In 2020 we celebrate the 100th anniversary of women’s suffrage in the United States. Shortly after the pandemic shut us down, Paula Freund and John Sheehy from the Petaluma Museum Association called with a question about the Latimer family. A researcher had discovered the name “Mrs. Judge Latimer” in the book, “History of Woman Suffrage” by Elizabeth Cady Stanton and asked if we were familiar with her.
Of course, we knew it was Sarah Myers Rich Latimer. This question led to an absolutely amazing story of local, state and national history. We thought we knew a lot about the life of Sarah Myers Rich Latimer but her involvement with the Woman Suffrage Movement was something no one had heard of before. We have a new exhibit dedicated to Sarah and some of her story is recounted in this newsletter, more will follow.
Women in the latter half of the 1800’s began a broad-based movement for economic and political equality, social reforms and sought to change the voting laws to allow them to vote.
With the 19th Amendment becoming law in 1920, women nationally were finally given the right to vote in all government elections, but the journey to secure this right had been a long and difficult one.
Windsor’s Sarah Rich Latimer played a pioneering role in this fight for equal rights in Sonoma County and the state. Sarah’s early years in the east and her association with the Swedenborgian Church in Portland, Maine, presumably led to her involvement in social matters. The church advocated reflection and responsibility on social issues, notably abolition, temperance and women’s rights. The church was among the first religious institutions to support co-education.
Upon Sarah’s move to the west and Sonoma County, she was identified in 1865 with the First New Jerusalem Church in San Francisco. This church was an offshoot of the Swedenborgian Church but more theologically conservative.
Sarah becomes a central figure in the suffrage movement in California
On Dec. 29, 1869, Sarah attended a meeting at the home of fellow Swedenborgian Abigail Haskell in Petaluma to organize the Sonoma County Woman Suffrage Association. That same year, Sarah became an officer, or Worthy Vice Templar, of the International Order of Good Templars, a national temperance organization promoting abstinence.
The temperance movement greatly influenced male voters to reject the suffrage effort. Men worried that women voters would vote for temperance and the ban of alcohol. In late January of 1870, she accompanied Haskell to the inaugural convention of the California Woman Suffrage Association (CWSA) in San Francisco, where Haskell was elected president and Sarah one of eleven vice presidents representing Sonoma County.
In May of 1872, Sarah was elected school trustee in the Hill School District, but was unable to vote in that election or any other election.
The news of Sarah’s election also appeared in the Weekly Colusa, the Trinity Journal and the San Jose Mercury-News.
The Russian River Flag also re- ported the story in May under the heading, “Woman’s Rights” and included that “Mrs. Latimer is an intelligent lady, a regular reader of the Flag, and will doubtless honor the position to which she has been elected.”

■ TASK ITEM: Continue the newsletter article on Sarah Rich Latimer and the women's suffrage movement in Sonoma County, picking up after its final sentence.

■ SUPPLIED ENTRIES:

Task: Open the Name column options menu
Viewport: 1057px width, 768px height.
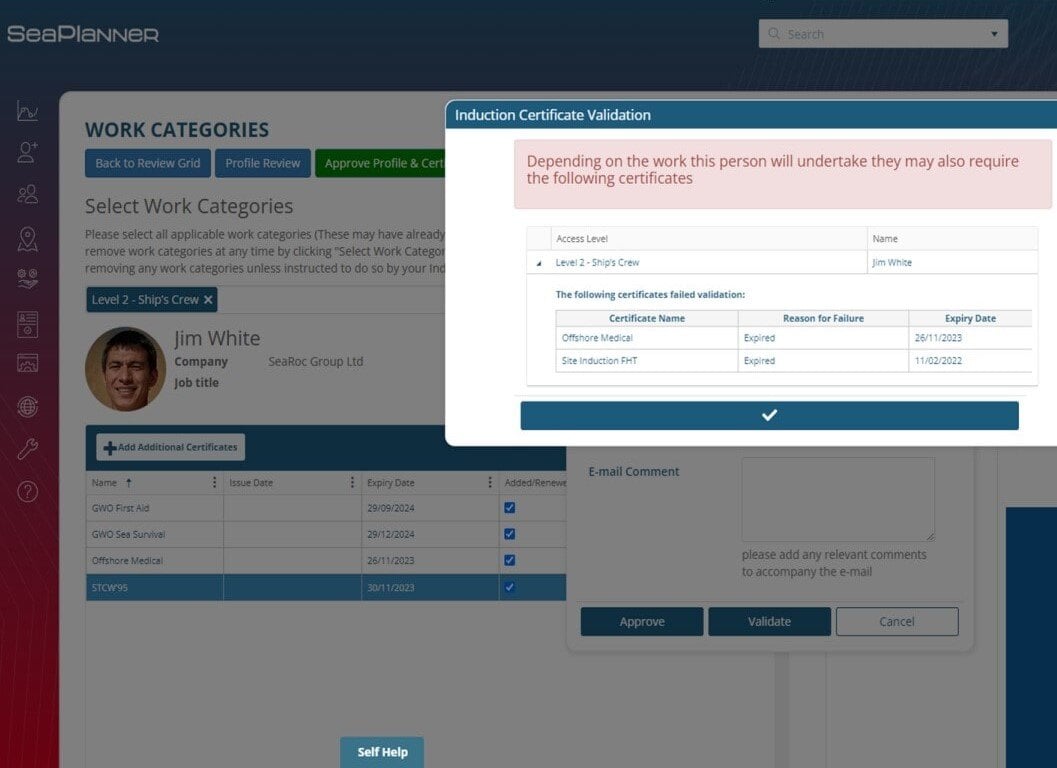Action: pyautogui.click(x=213, y=481)
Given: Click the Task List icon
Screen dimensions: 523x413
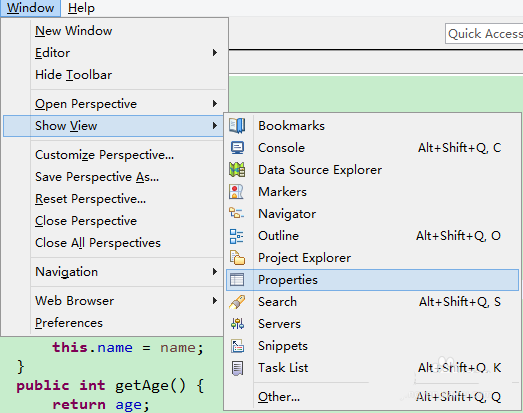Looking at the screenshot, I should [237, 368].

■ OUTPUT BELOW:
On June 13 the Russian River Flag followed up with a short notice that Mrs. Latimer “has qualified and entered upon the duties of her office.” On July 18 the same newspaper includes a question, “If women are eligible to office, are they not entitled to vote?” This same question is asked in the Red Bluff Independent on July 13 under the heading, “New Kind of Trustee.”
First Woman
Sarah was the first woman elected to a public office in California. It was not until the legislative session of 1873-74 that a bill was passed by the California legislature that made women eligible to hold school offices. It is not known how long she remained as a trustee of the school district but she no doubt remained an important voice for woman’s rights.
In 1872, Sarah again served as a vice president of the CWSA, a position she held through at least 1874.
Sarah died in 1904, seven years before California women won the right to vote in their state.
The Woman Suffrage Amendment was first introduced in the United States Congress in 1878. The wording was unchanged in 1919, when the 19th Amendment finally passed both houses and became law in 1920.
California women, with exceptions, won the right to vote in 1911. This right was not given to natives of China, or persons unable to read the constitution in English or write their name.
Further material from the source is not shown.